New York Will Open City Office On A Sunday For The Gays?


From New York we learn that top city bigwigs and official have decided to take an unusual step forward and plan to open city offices on a Sunday so the city’s gays can marry on the first day it becomes legal.




The New York Times is reporting  that the city clerk’s offices in all five boroughs will open that day,  24th July  and judges will be on hand to officiate at the weddings after couples receive marriage licenses.

The decision by city officials to expedite same-sex weddings comes as city and town clerks across the state are grappling with the fact that the law goes into effect on a day when municipal offices are usually closed. Officials in some cities and towns say they are expecting a surge in marriage applications from same-sex couples.

The announcement came a day after the city began allowing gay couples to apply online for marriage licenses, though they cannot be issued until July 24 — 30 days after Gov. Andrew M. Cuomo signed the same-sex-marriage legislation following its approval by the Legislature.

Ordinarily, couples must wait 24 hours after receiving a license to get married. But city officials said a number of state judges had volunteered to be on hand on July 24 to waive the waiting period and perform wedding ceremonies.

“This is a historic moment for New York,” Mayor Michael R. Bloomberg said in a statement, “a moment many couples have waited years and even decades to see, and we are not going to make them wait one day longer than they have to.”

The clerk’s offices will be open from 8:30 a.m. to 4:30 p.m. on July 24, and for five days afterward they will remain open for two hours beyond their set closing times to accommodate the expected volume of couples seeking marriage licenses.

“Opening on the first day we could, it makes it a special and really memorable moment for those couples and also for our city,” the City Council speaker, Christine C. Quinn, said in a telephone interview.

“We expect there might be a little bit of lines,” she added, “but we’re up to the task.”

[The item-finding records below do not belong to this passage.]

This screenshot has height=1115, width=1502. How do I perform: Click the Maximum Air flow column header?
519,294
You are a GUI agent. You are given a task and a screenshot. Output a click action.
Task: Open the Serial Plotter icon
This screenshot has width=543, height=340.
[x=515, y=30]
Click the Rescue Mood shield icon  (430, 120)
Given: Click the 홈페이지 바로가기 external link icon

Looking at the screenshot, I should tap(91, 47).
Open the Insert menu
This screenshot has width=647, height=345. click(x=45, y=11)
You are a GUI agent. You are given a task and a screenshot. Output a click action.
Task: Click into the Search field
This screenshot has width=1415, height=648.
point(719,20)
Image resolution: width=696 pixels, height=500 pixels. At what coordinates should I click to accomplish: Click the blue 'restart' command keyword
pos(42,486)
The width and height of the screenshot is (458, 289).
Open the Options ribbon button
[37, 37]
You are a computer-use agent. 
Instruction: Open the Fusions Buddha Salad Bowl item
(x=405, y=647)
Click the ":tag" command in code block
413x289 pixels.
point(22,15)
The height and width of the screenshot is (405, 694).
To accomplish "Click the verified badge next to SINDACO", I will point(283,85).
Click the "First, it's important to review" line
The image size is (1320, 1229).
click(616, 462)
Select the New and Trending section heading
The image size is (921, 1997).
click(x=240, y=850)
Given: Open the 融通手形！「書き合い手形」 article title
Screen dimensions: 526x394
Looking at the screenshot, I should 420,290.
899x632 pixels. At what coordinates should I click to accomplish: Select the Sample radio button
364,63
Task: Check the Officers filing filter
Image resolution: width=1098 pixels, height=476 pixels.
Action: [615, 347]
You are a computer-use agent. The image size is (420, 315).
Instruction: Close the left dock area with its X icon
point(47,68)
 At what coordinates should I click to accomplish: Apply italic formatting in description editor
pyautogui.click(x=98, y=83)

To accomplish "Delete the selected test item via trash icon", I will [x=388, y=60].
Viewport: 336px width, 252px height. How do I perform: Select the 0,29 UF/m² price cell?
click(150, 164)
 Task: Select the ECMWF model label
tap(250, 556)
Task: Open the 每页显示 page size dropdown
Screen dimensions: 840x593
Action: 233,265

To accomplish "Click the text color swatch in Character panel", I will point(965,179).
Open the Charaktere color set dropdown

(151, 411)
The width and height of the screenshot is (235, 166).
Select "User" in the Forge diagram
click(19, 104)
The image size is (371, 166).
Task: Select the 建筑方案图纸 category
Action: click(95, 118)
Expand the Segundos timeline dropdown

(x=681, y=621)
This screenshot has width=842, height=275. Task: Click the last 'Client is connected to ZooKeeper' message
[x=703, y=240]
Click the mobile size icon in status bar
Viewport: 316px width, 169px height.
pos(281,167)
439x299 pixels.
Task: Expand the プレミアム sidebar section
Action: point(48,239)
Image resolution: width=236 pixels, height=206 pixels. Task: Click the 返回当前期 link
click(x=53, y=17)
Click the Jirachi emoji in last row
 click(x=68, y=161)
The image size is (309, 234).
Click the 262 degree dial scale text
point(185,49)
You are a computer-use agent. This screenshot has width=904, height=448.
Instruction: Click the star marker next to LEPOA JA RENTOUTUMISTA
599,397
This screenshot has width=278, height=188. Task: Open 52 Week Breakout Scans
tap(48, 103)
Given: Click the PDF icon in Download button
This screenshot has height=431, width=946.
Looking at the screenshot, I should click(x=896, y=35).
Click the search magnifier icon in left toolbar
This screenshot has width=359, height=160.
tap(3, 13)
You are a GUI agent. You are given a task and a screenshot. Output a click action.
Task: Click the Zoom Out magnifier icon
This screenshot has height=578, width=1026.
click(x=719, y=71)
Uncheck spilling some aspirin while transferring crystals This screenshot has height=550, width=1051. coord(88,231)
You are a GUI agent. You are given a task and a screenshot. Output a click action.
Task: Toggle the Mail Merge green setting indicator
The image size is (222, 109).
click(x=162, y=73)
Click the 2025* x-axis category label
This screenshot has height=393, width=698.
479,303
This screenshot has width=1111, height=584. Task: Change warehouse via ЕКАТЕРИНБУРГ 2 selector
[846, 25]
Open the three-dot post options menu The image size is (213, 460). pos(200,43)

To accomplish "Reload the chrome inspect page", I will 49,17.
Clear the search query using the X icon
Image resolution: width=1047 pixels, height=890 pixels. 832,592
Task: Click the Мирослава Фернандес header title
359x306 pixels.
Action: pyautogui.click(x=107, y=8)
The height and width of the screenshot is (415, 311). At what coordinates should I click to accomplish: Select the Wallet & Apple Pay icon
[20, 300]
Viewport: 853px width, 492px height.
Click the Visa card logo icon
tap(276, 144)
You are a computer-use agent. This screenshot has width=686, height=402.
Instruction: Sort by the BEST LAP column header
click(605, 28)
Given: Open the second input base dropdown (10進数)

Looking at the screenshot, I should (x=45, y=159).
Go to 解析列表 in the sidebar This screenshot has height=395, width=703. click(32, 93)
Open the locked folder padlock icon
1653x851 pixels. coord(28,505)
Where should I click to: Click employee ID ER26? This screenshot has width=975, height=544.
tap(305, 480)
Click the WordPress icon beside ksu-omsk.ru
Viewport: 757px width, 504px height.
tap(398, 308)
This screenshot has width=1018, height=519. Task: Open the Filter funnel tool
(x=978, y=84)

Until the city’s announcement, same-sex couples seeking to marry as soon as legally possible faced a trip to the state’s Southern Tier to do so. Officials in Binghamton, about 140 miles northwest of New York City, announced this week that they would open their municipal offices on July 24 to accept marriage applications.

“It just seemed like, if that’s the first day that this is allowed, then we should allow people to take advantage of that,” said Sean Massey, a Binghamton councilman.

Mr. Massey said opening the office would allow Binghamton officials to avoid a rush of applications the next day. Binghamton is a few minutes from the Pennsylvania state line, so city officials also expect to receive marriage applications from out-of-state couples.

The Syracuse city clerk followed suit on Wednesday, announcing that his office would also open on July 24. “There is substantial interest in obtaining marriage licenses the day the new law goes into effect,” said Lindsay McCluskey, a spokeswoman for the city.

In telephone interviews on Wednesday, officials in several other communities said they were amenable to the idea. In Ithaca, the town clerk, Paulette Terwilliger, said she planned to publish a public service announcement alerting couples to the date. “If people are interested, I will open,” she said.

In Woodstock, the town clerk, Jacquelyn Earley, said that while she was still waiting for direction from state officials regarding same-sex marriages, she would happily accommodate anyone who wanted to apply for a marriage license on July 24. One couple has already asked that she process their paperwork as soon as the law allows, she said.

Other officials, however, are planning to stick to regular business hours, including officials in the town clerk’s office in New Paltz, where the village mayor in 2004 drew widespread criticism by performing the marriages of two dozen same-sex couples in a parking lot outside the village hall.

Also planning to keep their usual hours are Islip and Brookhaven, two Long Island towns whose boundaries encompass most of Fire Island. But officials in both towns said they would have extra staff members on hand on July 25 to process marriage applications.

“Everybody’s going to be onboard,” said the Islip town clerk, Regina V. Duffy. “We’ll be ready, willing and able.”